OPINION: From principles to laws: Consumer protection can galvanize AI regulation

[ad_1]

August 3 – By Azish Filabi

NEW YORK(Thomson Reuters Regulatory Intelligence) – U.S. Senator Chuck Schumer recently presented a framework for how the Senate should approach AI regulation. The SAFE Innovation Framework outlines Schumer’s five central policy objectives(LINK: https://www.democrats.senate.gov/imo/media/doc/schumer_ai_framework.pdf). It has been criticized as light on details and kicking the can down the road, with a “listening tour” planned for the fall.

In recent years, numerous principles, handbooks, codes, and guides have been released on how governments and organizations can tackle widespread AI risks. An online resource from AI Ethicists has an impressive list of more than 70 AI principles from governmental, non-profit, and industry organizations(LINK: https://www.aiethicist.org/ai-principles). It includes high-profile institutions, such as the United Nations, the Organization for Economic Co-operation and Development, the UK government, and U.S. Department of Defense.

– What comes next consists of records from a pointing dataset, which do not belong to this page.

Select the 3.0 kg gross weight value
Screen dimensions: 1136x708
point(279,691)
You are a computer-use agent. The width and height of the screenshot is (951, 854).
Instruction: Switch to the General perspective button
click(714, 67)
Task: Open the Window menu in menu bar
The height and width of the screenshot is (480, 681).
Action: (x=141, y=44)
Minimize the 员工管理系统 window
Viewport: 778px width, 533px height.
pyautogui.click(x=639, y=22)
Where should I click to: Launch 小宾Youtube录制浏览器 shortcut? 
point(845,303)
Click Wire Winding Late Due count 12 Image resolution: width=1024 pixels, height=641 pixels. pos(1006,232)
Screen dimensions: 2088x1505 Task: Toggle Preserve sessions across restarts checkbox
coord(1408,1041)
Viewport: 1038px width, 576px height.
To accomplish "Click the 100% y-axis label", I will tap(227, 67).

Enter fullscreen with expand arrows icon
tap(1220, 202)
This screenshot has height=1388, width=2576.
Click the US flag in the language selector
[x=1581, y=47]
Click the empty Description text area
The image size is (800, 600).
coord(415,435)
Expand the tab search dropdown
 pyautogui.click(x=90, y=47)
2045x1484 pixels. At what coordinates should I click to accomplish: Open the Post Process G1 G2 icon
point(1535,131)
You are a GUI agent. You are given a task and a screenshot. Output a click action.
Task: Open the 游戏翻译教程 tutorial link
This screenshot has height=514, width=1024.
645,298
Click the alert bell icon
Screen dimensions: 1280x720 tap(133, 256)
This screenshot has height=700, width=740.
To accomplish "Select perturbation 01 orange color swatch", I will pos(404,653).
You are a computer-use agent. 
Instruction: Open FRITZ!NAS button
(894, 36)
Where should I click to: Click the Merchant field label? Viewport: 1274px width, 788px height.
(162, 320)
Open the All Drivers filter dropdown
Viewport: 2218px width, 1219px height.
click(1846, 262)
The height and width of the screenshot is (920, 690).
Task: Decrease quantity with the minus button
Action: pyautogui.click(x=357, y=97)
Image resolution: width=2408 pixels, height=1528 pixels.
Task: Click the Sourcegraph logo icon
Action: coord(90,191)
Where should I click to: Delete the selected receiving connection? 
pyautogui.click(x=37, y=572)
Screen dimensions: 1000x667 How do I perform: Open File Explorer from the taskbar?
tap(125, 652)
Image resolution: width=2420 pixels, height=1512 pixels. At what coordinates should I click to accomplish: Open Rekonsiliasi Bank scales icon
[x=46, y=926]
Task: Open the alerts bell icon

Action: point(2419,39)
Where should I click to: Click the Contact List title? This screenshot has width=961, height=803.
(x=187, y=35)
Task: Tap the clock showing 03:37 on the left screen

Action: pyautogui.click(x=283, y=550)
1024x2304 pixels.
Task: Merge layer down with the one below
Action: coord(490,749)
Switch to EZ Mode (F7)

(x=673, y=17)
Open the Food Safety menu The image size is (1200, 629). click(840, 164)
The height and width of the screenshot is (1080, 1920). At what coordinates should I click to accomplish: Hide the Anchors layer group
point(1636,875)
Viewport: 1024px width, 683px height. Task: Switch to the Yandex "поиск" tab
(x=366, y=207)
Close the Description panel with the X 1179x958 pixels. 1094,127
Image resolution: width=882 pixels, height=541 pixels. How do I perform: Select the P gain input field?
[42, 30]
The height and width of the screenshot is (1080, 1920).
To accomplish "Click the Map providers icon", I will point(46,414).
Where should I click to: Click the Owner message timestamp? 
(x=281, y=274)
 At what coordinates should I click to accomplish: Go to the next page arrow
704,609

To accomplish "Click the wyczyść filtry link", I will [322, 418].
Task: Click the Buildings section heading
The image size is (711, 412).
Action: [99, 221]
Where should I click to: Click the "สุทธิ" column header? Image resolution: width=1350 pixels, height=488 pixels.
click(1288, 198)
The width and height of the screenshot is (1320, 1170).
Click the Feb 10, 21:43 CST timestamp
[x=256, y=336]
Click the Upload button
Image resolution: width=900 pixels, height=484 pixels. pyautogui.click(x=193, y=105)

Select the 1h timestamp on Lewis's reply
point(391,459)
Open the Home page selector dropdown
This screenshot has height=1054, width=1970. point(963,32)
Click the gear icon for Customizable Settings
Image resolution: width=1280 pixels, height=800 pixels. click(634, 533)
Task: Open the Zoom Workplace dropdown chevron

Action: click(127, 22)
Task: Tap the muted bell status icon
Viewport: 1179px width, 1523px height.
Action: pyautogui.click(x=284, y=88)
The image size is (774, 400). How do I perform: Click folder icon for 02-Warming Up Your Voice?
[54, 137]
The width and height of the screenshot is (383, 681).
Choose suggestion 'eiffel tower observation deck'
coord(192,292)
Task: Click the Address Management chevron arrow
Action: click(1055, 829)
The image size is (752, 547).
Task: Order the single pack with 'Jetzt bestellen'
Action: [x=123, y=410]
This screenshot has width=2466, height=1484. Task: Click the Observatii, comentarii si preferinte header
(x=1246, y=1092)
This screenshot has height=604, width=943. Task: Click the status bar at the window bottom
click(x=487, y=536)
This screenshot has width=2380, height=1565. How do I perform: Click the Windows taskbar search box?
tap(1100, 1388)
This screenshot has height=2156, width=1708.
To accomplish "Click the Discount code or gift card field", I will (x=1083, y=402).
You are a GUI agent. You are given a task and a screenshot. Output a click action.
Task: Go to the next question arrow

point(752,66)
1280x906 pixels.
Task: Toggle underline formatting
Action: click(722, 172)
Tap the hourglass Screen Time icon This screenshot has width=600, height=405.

The White House published its Blueprint for an AI Bill of Rights in October 2022, as a “guide for a society that protects all people from [AI] threats.”(LINK: https://www.whitehouse.gov/ostp/ai-bill-of-rights/)

It was accompanied by a “handbook…for anyone seeking to incorporate these protections into policy and practice.” Leaders from seven companies have agreed to abide by voluntary guardrails on their AI outputs, including watermarks on AI-generated content, U.S. President Joe Biden announced on July 21.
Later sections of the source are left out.